Ich hatte mich in einer sich hinziehenden Sonntagabend-Krise befunden und einige grundlegende Überlegungen trübsinniger Natur bezüglich meiner Persönlichkeit, meines Gewichts und meiner Frisur angestellt.
Meine Haare und meine Kinder waren mir schwer erziehbar vorgekommen, und der Sinn meiner Existenz wollte sich mir zu dieser späten Stunde nicht erschließen. So war ich zu dem Schluss gelangt, dass es mit meinem Leben nicht weitergehen konnte wie bisher.
Keine einzige der mir bekannten Frauen will, dass ihr Leben so weitergeht wie bisher.
Alle Frauen in der Lebensmitte sind auf der Suche.
Aber es gibt kaum eine, die genau weiß, wonach sie eigentlich sucht. Nach dem Sinn des Lebens? Nach Selbstbewusstsein, Gelassenheit, Achtsamkeit? Nach einem neuen Mann oder lieber doch nur nach einer neuen Haarfarbe?
Wie eine panische Büffelherde fegt eine riesige Schar sich selbst verwirklichender Frauen rund um den Globus. Und wer nicht mindestens Yoga macht oder eine Gluten-Unverträglichkeit vorzuweisen hat, verhält sich verdächtig.
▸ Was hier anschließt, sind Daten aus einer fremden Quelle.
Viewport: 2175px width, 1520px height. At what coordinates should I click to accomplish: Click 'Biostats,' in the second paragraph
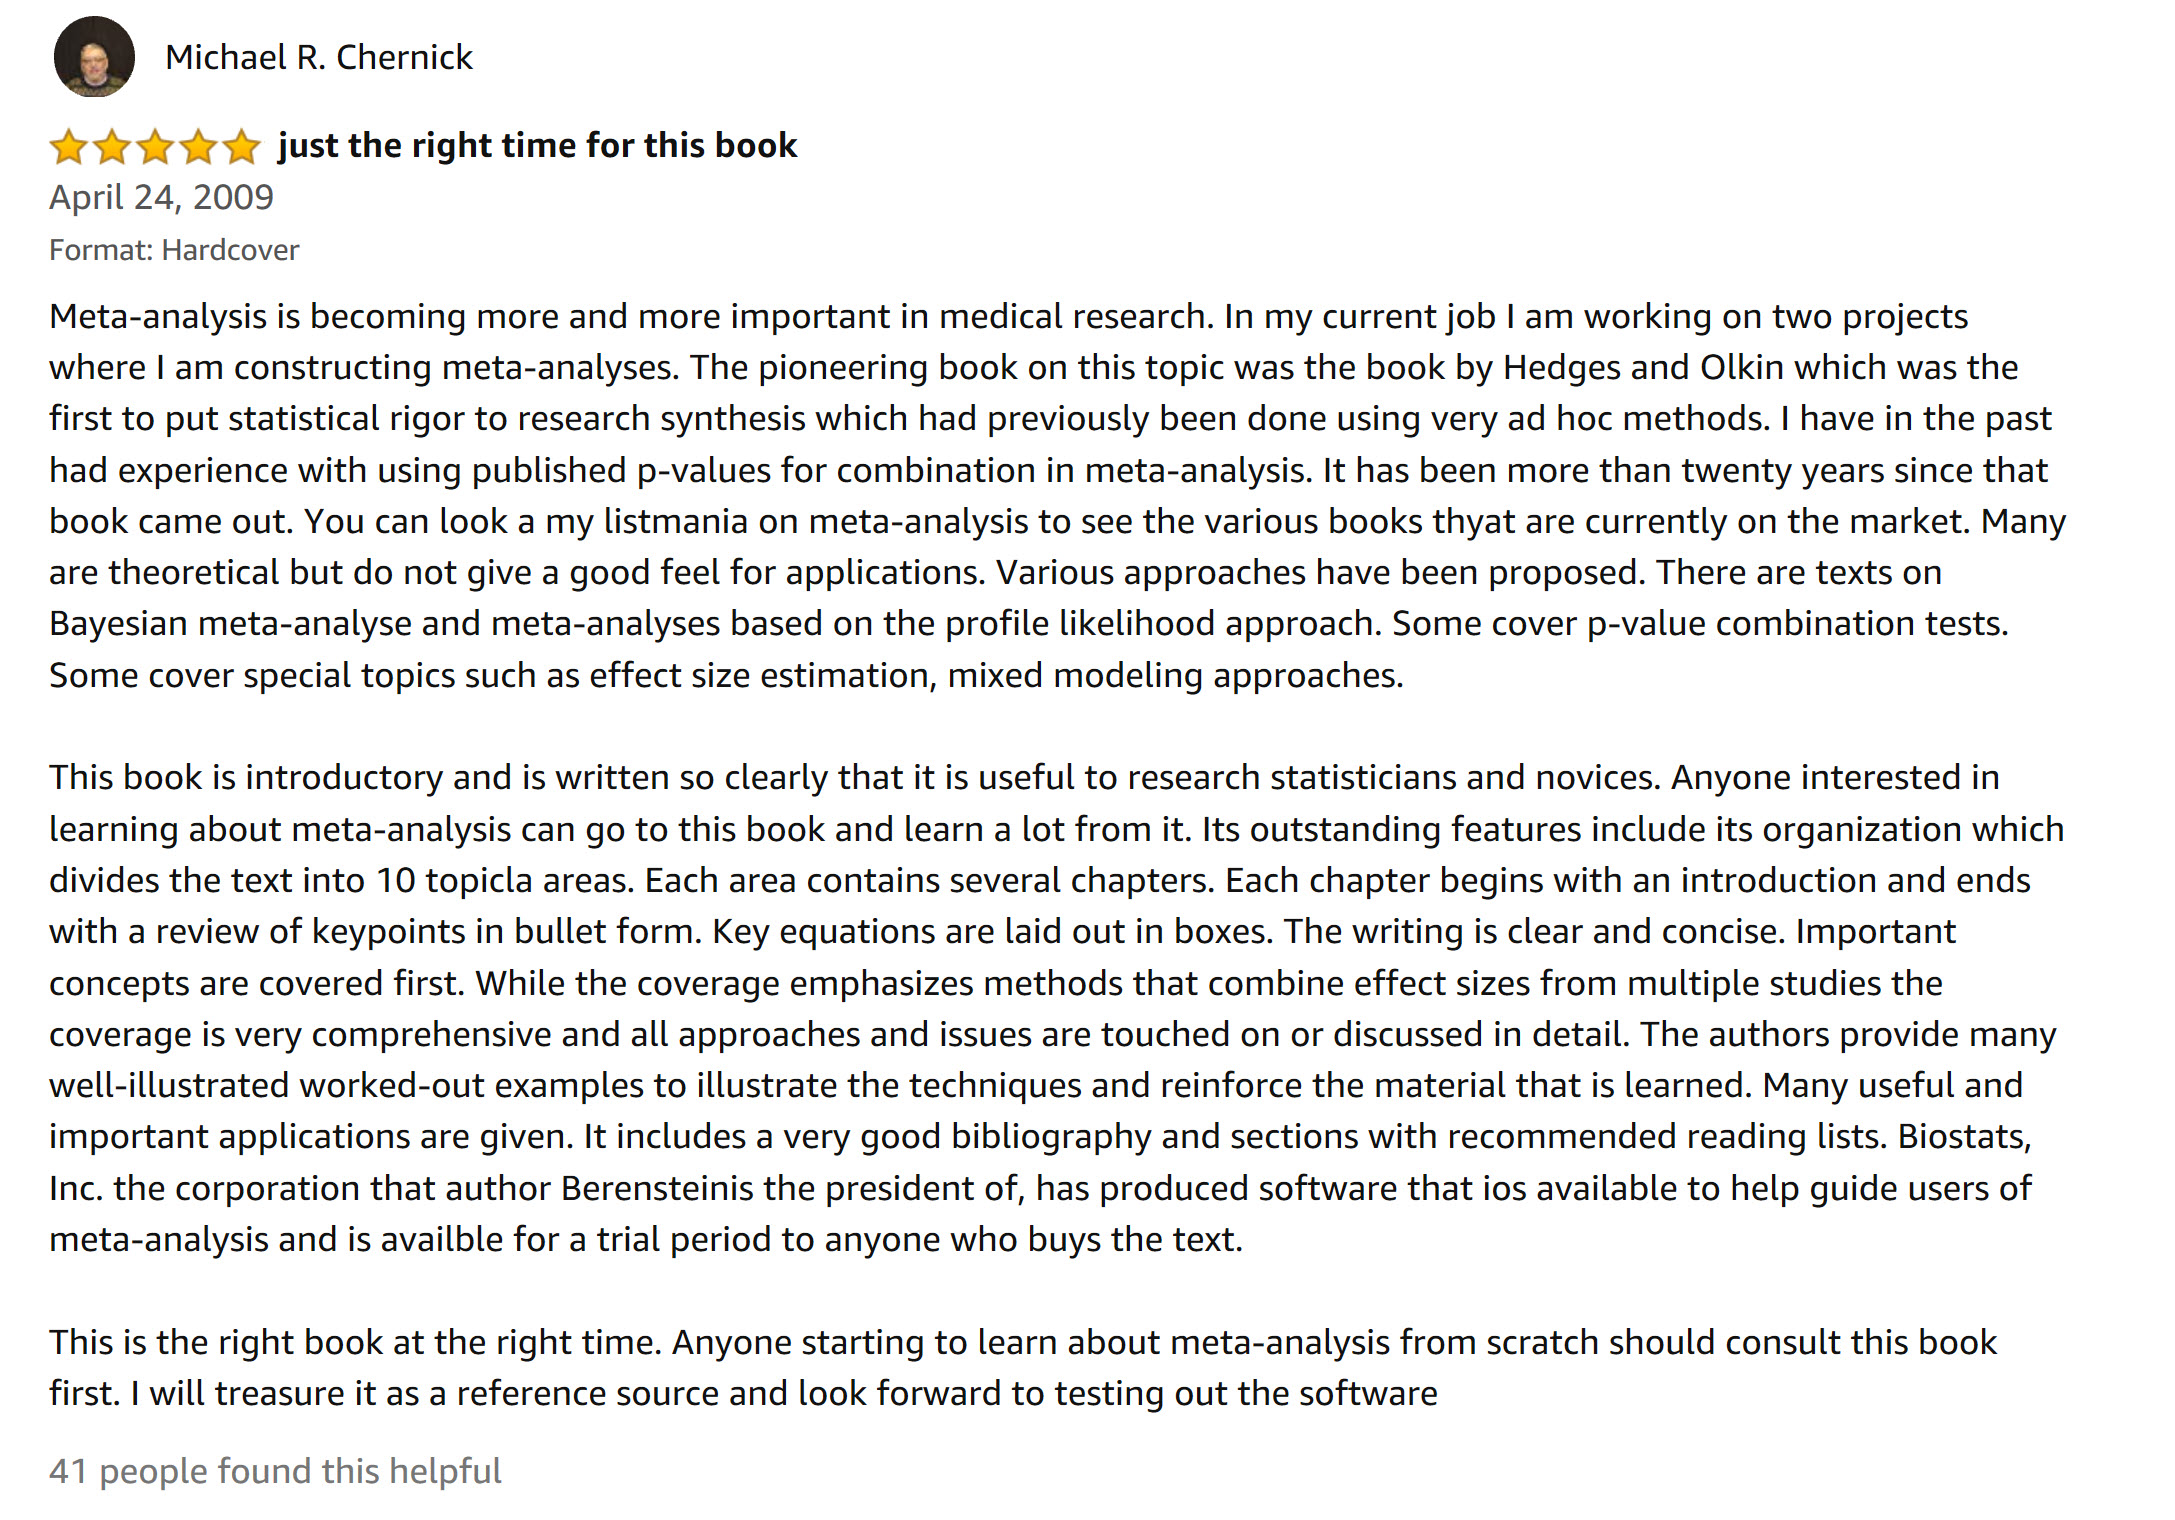pyautogui.click(x=1964, y=1137)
Ich bin mit fortschreitendem Alter ebenfalls zunehmend nervös geworden, aus meinem linken Hirnlappen erklingt immer häufiger ein unheimliches Gequake.
Ich versuche dann, meiner inneren Unke meist mit ein paar bereitgestellten Erdnussflips das Maul zu stopfen. Manchmal verstummt sie, in letzter Zeit aber nicht mehr.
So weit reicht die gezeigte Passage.